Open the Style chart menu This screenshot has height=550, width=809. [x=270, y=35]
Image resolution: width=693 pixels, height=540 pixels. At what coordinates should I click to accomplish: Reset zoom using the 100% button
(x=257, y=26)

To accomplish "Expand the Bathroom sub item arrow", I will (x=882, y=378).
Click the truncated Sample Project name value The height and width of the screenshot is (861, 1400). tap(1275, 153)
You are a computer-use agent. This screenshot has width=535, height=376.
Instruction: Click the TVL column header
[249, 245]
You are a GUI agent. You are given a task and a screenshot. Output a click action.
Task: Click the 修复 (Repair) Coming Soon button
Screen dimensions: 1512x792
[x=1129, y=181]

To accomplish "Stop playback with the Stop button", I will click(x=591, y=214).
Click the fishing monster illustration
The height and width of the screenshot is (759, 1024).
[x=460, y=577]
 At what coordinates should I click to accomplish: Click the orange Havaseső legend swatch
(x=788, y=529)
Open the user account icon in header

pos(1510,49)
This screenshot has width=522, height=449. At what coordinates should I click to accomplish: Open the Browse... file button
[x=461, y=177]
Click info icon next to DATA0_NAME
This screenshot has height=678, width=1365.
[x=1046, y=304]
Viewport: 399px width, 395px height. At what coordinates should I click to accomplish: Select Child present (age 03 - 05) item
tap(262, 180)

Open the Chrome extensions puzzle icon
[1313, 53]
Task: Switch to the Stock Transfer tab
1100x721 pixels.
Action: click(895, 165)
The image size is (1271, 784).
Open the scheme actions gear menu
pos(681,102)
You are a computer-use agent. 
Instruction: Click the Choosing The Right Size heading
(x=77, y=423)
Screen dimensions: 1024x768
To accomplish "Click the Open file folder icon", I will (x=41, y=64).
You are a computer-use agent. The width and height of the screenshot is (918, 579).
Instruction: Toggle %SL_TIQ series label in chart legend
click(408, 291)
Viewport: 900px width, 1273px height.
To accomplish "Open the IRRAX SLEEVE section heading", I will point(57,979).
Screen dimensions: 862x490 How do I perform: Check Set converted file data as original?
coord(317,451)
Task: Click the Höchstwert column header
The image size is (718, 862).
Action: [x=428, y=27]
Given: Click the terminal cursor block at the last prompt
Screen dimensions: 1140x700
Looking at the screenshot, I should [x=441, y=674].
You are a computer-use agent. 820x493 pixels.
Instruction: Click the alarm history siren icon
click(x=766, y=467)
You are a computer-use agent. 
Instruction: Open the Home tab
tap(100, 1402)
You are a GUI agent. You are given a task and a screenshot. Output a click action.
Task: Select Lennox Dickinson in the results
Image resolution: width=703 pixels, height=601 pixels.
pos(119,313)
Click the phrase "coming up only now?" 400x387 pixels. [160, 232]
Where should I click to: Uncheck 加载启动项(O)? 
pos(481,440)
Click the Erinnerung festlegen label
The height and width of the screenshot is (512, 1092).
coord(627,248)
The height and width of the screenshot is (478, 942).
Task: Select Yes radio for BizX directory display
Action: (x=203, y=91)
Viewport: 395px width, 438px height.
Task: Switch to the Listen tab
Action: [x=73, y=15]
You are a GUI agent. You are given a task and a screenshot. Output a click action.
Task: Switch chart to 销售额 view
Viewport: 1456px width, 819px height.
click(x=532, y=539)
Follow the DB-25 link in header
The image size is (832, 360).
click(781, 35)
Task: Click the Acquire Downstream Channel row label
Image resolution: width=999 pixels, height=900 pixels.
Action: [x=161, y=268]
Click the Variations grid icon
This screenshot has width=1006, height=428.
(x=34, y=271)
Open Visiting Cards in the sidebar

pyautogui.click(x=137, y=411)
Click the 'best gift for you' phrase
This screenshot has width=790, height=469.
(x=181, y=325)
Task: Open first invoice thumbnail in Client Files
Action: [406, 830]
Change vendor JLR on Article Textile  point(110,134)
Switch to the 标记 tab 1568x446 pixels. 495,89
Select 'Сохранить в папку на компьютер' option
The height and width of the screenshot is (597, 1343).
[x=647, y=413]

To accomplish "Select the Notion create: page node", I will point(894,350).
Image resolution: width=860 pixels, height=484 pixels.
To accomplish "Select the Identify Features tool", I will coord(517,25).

════════

Set exercise: Rewrite the records above, replacing every occurrence of "computer-use agent" with "desktop automation agent" and leaving everything else unchanged.

Complete output:
Open the Style chart menu This screenshot has height=550, width=809. [x=270, y=35]
Image resolution: width=693 pixels, height=540 pixels. At what coordinates should I click to accomplish: Reset zoom using the 100% button
(x=257, y=26)

To accomplish "Expand the Bathroom sub item arrow", I will (x=882, y=378).
Click the truncated Sample Project name value The height and width of the screenshot is (861, 1400). tap(1275, 153)
You are a desktop automation agent. This screenshot has width=535, height=376.
Instruction: Click the TVL column header
[249, 245]
You are a GUI agent. You are given a task and a screenshot. Output a click action.
Task: Click the 修复 (Repair) Coming Soon button
Screen dimensions: 1512x792
[x=1129, y=181]

To accomplish "Stop playback with the Stop button", I will click(x=591, y=214).
Click the fishing monster illustration
The height and width of the screenshot is (759, 1024).
[x=460, y=577]
 At what coordinates should I click to accomplish: Click the orange Havaseső legend swatch
(x=788, y=529)
Open the user account icon in header

pos(1510,49)
This screenshot has width=522, height=449. At what coordinates should I click to accomplish: Open the Browse... file button
[x=461, y=177]
Click info icon next to DATA0_NAME
This screenshot has height=678, width=1365.
[x=1046, y=304]
Viewport: 399px width, 395px height. At what coordinates should I click to accomplish: Select Child present (age 03 - 05) item
tap(262, 180)

Open the Chrome extensions puzzle icon
[1313, 53]
Task: Switch to the Stock Transfer tab
1100x721 pixels.
Action: click(895, 165)
The image size is (1271, 784).
Open the scheme actions gear menu
pos(681,102)
You are a desktop automation agent. 
Instruction: Click the Choosing The Right Size heading
(x=77, y=423)
Screen dimensions: 1024x768
To accomplish "Click the Open file folder icon", I will (x=41, y=64).
You are a desktop automation agent. The width and height of the screenshot is (918, 579).
Instruction: Toggle %SL_TIQ series label in chart legend
click(408, 291)
Viewport: 900px width, 1273px height.
To accomplish "Open the IRRAX SLEEVE section heading", I will point(57,979).
Screen dimensions: 862x490 How do I perform: Check Set converted file data as original?
coord(317,451)
Task: Click the Höchstwert column header
The image size is (718, 862).
Action: [x=428, y=27]
Given: Click the terminal cursor block at the last prompt
Screen dimensions: 1140x700
Looking at the screenshot, I should [x=441, y=674].
You are a desktop automation agent. 820x493 pixels.
Instruction: Click the alarm history siren icon
click(x=766, y=467)
You are a desktop automation agent. 
Instruction: Open the Home tab
tap(100, 1402)
You are a GUI agent. You are given a task and a screenshot. Output a click action.
Task: Select Lennox Dickinson in the results
Image resolution: width=703 pixels, height=601 pixels.
pos(119,313)
Click the phrase "coming up only now?" 400x387 pixels. [160, 232]
Where should I click to: Uncheck 加载启动项(O)? 
pos(481,440)
Click the Erinnerung festlegen label
The height and width of the screenshot is (512, 1092).
coord(627,248)
The height and width of the screenshot is (478, 942).
Task: Select Yes radio for BizX directory display
Action: (x=203, y=91)
Viewport: 395px width, 438px height.
Task: Switch to the Listen tab
Action: [x=73, y=15]
You are a GUI agent. You are given a task and a screenshot. Output a click action.
Task: Switch chart to 销售额 view
Viewport: 1456px width, 819px height.
click(x=532, y=539)
Follow the DB-25 link in header
The image size is (832, 360).
click(781, 35)
Task: Click the Acquire Downstream Channel row label
Image resolution: width=999 pixels, height=900 pixels.
Action: [x=161, y=268]
Click the Variations grid icon
This screenshot has width=1006, height=428.
(x=34, y=271)
Open Visiting Cards in the sidebar

pyautogui.click(x=137, y=411)
Click the 'best gift for you' phrase
This screenshot has width=790, height=469.
(x=181, y=325)
Task: Open first invoice thumbnail in Client Files
Action: [406, 830]
Change vendor JLR on Article Textile  point(110,134)
Switch to the 标记 tab 1568x446 pixels. 495,89
Select 'Сохранить в папку на компьютер' option
The height and width of the screenshot is (597, 1343).
[x=647, y=413]

To accomplish "Select the Notion create: page node", I will point(894,350).
Image resolution: width=860 pixels, height=484 pixels.
To accomplish "Select the Identify Features tool", I will coord(517,25).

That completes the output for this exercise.